→ Given instruction
Convert the lines from the one with "Given: Launch the 智能机器人 chatbot" through the one with "tap(1224, 331)" into a JSON list of strings, one string per line, skipping any blank lines.

Rows on finding words and elements
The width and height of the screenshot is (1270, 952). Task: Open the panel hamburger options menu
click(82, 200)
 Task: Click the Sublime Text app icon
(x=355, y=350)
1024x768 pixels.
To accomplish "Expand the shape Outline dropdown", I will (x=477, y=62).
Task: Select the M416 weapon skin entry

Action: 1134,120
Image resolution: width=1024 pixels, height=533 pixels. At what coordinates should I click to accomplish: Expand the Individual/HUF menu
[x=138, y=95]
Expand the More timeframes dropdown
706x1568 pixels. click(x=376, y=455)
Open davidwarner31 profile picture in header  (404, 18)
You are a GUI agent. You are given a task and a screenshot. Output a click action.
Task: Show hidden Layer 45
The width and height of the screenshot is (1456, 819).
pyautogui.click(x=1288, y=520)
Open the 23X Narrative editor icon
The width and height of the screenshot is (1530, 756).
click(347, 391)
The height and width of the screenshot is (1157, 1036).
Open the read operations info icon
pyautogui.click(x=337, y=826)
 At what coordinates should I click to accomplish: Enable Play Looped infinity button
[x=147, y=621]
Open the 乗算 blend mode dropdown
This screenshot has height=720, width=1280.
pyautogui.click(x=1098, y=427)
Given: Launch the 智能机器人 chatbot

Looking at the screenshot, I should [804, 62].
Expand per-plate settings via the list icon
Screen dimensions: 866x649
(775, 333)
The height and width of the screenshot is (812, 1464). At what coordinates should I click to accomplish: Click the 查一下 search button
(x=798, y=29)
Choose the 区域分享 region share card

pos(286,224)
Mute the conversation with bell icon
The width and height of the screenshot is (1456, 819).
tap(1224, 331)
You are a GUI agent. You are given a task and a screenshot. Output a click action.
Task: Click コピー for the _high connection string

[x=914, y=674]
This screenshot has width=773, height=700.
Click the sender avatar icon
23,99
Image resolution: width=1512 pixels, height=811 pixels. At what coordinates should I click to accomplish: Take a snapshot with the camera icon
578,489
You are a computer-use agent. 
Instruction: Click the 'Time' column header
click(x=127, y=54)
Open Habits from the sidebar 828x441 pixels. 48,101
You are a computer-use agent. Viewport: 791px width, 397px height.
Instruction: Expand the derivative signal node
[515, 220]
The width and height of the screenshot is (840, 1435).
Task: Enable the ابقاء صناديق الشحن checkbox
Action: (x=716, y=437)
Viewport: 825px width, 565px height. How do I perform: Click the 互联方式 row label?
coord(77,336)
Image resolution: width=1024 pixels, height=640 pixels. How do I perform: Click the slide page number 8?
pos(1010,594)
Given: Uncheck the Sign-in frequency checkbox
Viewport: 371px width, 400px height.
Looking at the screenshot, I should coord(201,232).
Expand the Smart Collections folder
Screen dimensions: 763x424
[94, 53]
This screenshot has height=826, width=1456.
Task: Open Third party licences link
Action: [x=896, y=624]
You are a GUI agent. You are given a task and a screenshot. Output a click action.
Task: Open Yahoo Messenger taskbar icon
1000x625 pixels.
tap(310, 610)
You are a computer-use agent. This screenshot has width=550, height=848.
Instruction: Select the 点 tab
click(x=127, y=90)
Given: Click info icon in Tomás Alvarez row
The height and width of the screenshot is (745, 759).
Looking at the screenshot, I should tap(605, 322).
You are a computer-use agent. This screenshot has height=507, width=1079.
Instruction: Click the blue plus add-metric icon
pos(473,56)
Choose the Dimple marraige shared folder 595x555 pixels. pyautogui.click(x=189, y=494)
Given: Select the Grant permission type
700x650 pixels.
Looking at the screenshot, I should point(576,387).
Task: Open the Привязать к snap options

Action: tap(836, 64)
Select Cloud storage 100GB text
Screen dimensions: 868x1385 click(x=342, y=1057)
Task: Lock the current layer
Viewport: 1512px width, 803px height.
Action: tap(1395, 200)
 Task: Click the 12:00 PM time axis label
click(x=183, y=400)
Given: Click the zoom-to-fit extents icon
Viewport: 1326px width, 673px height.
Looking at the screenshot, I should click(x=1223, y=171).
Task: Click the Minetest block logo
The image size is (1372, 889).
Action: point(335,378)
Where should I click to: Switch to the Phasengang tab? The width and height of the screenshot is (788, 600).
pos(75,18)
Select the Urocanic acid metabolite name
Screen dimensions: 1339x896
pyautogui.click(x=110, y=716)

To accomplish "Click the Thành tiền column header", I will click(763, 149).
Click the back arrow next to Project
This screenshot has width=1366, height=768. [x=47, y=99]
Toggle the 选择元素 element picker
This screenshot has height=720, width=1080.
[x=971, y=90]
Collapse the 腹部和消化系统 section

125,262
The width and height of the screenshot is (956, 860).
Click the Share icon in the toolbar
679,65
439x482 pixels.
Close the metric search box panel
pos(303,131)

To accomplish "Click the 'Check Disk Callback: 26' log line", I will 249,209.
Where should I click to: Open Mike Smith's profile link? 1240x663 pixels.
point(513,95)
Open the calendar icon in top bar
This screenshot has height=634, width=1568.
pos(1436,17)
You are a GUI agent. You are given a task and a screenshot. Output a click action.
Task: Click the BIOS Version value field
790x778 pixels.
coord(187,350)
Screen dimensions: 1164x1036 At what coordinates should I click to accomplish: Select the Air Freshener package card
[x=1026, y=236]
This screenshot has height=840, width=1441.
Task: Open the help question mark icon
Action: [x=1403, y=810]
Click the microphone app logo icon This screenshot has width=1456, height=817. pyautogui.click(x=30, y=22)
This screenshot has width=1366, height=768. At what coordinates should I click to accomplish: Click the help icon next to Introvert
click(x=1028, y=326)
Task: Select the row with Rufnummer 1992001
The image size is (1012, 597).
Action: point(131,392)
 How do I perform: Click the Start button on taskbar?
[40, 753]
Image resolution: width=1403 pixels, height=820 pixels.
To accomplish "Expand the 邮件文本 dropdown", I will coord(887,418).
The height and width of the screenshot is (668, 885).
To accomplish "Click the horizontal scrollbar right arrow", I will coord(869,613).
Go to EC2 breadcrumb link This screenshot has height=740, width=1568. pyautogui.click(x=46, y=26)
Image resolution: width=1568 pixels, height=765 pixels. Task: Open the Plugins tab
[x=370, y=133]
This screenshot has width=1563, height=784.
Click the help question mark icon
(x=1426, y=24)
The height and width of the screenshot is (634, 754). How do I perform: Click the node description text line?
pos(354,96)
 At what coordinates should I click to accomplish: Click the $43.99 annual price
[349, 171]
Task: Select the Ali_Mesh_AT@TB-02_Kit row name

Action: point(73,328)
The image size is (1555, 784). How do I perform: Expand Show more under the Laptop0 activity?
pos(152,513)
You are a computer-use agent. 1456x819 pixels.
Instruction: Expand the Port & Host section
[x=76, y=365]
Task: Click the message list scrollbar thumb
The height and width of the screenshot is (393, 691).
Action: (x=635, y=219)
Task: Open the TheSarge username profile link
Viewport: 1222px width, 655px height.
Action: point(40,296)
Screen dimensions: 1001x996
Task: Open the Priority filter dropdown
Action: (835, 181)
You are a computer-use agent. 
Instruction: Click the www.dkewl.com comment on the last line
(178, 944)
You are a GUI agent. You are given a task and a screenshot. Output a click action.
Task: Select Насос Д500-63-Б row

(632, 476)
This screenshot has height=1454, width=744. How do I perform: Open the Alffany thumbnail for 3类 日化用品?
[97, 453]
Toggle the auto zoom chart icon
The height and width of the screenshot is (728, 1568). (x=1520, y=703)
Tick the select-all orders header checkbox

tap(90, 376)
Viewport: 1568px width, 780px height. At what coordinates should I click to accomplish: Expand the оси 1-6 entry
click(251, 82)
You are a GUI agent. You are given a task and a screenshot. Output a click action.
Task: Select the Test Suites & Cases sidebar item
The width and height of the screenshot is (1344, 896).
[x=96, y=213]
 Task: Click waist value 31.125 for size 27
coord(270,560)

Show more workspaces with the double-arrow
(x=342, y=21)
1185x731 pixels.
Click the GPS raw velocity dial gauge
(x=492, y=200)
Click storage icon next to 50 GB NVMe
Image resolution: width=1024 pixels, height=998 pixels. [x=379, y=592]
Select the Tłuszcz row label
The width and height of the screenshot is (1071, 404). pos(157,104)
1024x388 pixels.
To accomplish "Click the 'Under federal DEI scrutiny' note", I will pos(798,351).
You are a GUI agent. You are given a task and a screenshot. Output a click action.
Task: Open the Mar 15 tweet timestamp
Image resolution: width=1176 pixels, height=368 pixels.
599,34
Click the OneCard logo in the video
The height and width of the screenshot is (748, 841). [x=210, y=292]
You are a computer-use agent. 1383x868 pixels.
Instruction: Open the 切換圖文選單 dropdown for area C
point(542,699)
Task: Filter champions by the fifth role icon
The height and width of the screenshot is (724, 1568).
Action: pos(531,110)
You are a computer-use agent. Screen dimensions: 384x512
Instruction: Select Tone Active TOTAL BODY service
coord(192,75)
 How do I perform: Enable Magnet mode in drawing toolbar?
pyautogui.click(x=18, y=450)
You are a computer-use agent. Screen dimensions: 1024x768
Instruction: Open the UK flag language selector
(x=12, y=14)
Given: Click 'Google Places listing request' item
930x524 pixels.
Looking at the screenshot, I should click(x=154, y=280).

→ Task response
[
  "Given: Launch the 智能机器人 chatbot",
  "Looking at the screenshot, I should [804, 62].",
  "Expand per-plate settings via the list icon",
  "Screen dimensions: 866x649",
  "(775, 333)",
  "The height and width of the screenshot is (812, 1464). At what coordinates should I click to accomplish: Click the 查一下 search button",
  "(x=798, y=29)",
  "Choose the 区域分享 region share card",
  "pos(286,224)",
  "Mute the conversation with bell icon",
  "The width and height of the screenshot is (1456, 819).",
  "tap(1224, 331)"
]